_TEXT PROVIDED_:
*** Begin section ***

Jeremy Grantham, long-term investment strategist and co-founder of GMO, said in a note Tuesday that the protracted market bull run which began in 2009 had "matured into a fully-fledged epic bubble."

"Featuring extreme overvaluation, explosive price increases, frenzied issuance, and hysterically speculative investor behavior, I believe this event will be recorded as one of the great bubbles of financial history, right along with the South Sea bubble, 1929, and 2000," Grantham said.

Three reasons 'bubble' worries are overdone

Grantham highlighted that the stock market price-to-earnings ratio is in the top few percentiles historically while economic growth is among the bottom percentiles. "This is completely without precedent and may even be a better measure of speculative intensity than any SPAC (special purpose acquisition company)," he said.

Earlier this week, Wall Street titan Carl Icahn also cautioned that the kind of "wild rallies" seen in markets of late inevitably "hit a wall and go into a major painful correction."

"Nobody can predict when it will happen, but when that does happen, look out below," Icahn added.

However, many analysts are not convinced that the new lockdown measures represent a fundamental deterioration in the economic outlook, indicating some solace for equities.

Mark Haefele, chief investment officer at UBS Global Wealth Management, said Wednesday that the medium-term outlook for economic and earnings growth remains positive. UBS expects the global economy to expand by 6.3% in 2021 after a contraction of around 3.5% in 2020.

"After strong earnings surprises over the past two quarters, including third-quarter earnings in the U.S. being 40% higher than in the prior quarter, the outlook for corporate earnings in 2021 is also encouraging," he added.

Haefele offered two further reasons why concerns about a bubble are "overdone," the first being that valuations are not necessarily indicative of euphoria given the macroeconomic context.

"At 6%, the equity risk premium for global equities is above the average since 1998 of around 4%, indicating that stocks remain attractive relative to bonds," he said.

Equity risk premium is the additional return an investor earns by investing in stocks rather over a risk-free rate. U.S. Federal Reserve Chairman Jerome Powell also made note of this in December.

"If you look at P/Es, they're historically high, but in a world where the risk-free rate is going to be low for a sustained period, the equity premium, which is really the reward you get for taking equity risk, would be what you'd look at," Powell said on Dec. 18. "And that's not at incredibly low levels, which would mean that they're not overpriced in that sense."

*** End section ***

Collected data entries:
*** Begin section ***

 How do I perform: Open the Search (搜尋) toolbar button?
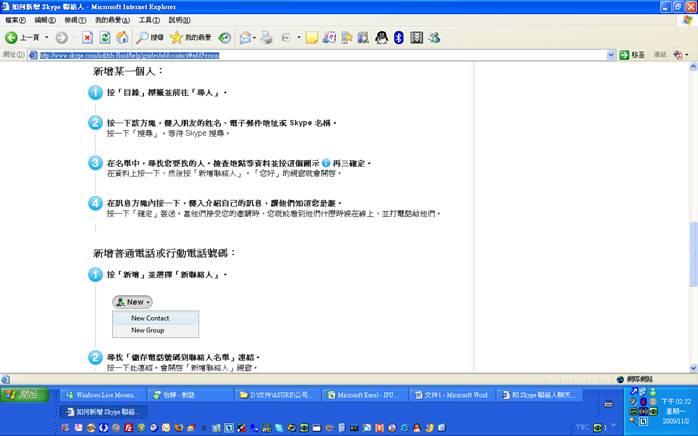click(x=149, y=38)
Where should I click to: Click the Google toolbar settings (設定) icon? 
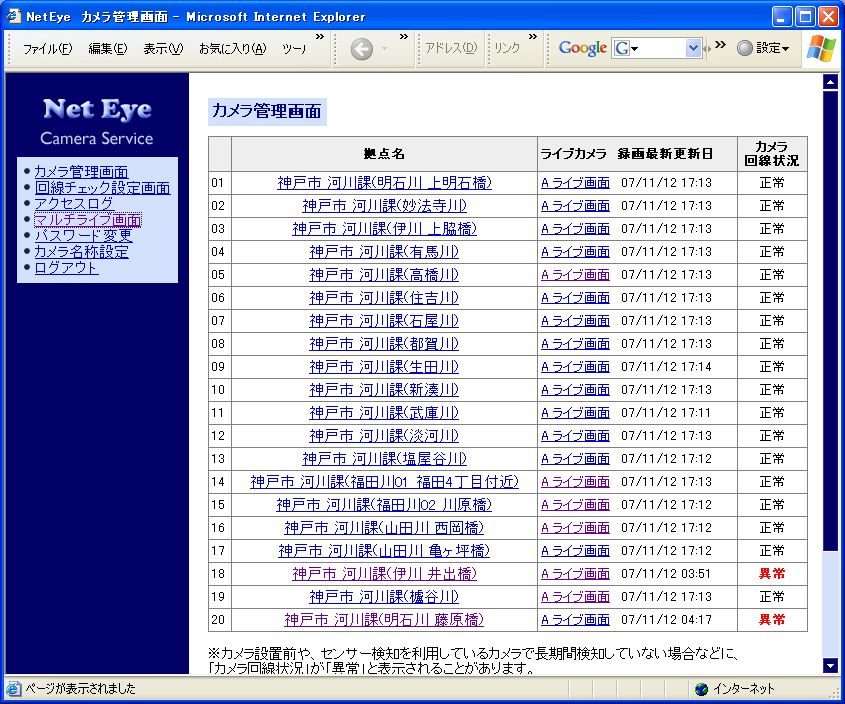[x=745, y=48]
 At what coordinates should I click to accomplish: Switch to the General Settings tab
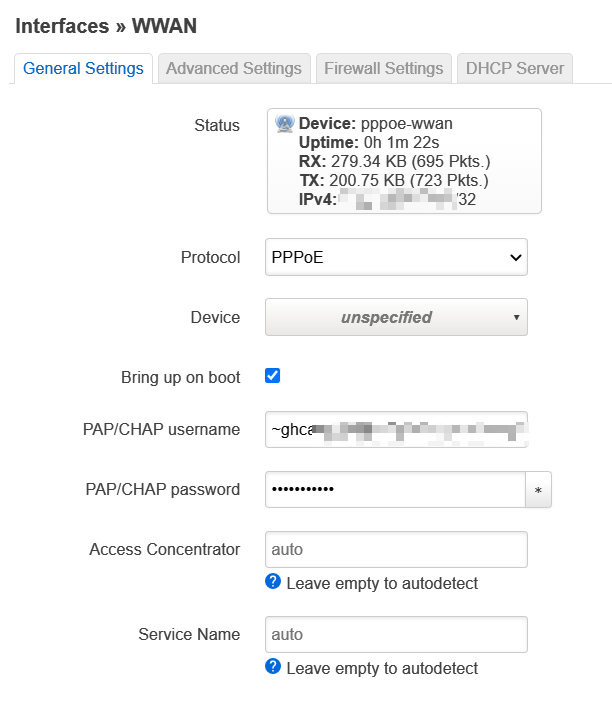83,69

*** End section ***
*** Begin section ***

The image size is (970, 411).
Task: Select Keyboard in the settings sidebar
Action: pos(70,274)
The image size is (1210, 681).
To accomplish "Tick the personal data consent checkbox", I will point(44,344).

*** End section ***

_YOUR INSTRUCTIONS_:
List every person named in the text on stock market bubble worries. You can set the collected data entries aside, since none of them is needed.

_RESULT_:
Jeremy Grantham
Carl Icahn
Mark Haefele
Jerome Powell